#  >  > Buying, Renting, Leasing Property, Houses, Bungalows, Villas and Land in Thailand >  >  > Thailand, Land, Property and Condo sales listings >  >  > Chiang Mai Real Estate >  >  Lovely Chiangmai Area 30-Rai 900-Lumyai Orchard Offered at 320,000Baht/Rai

## tango

Situated well for your Church Seniors/Youth Villa, Resort, Boarding School, Training Center, or Retirement Villa while reaping revenue from nearly 900 longan trees plus possibilities of future fish farm, hydroponics, and designer organic crops for sale to hotels and restaurants. Water piped to each tree. Or just retire and live off your longan fruit sales - last year's market was 2000 Baht per tree ('07- 1500 Baht); do the maths to see what a nice retirement plan this is, even at 1000 Baht per tree.

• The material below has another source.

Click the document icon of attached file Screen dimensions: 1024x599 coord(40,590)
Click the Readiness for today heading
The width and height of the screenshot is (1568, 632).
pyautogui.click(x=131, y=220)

30,000 cu meter aquifer-fed reservoir 50x40x15 assures water despite drought. Borders Paved Highway. Electricity at property line. Above flood plain. School, Temple and Church a short walk, with hospital 15 minutes drive. 
The Sanpatong Bypass is to link nearby: bypass is the southern extension of the Night Safari 4-lane highway.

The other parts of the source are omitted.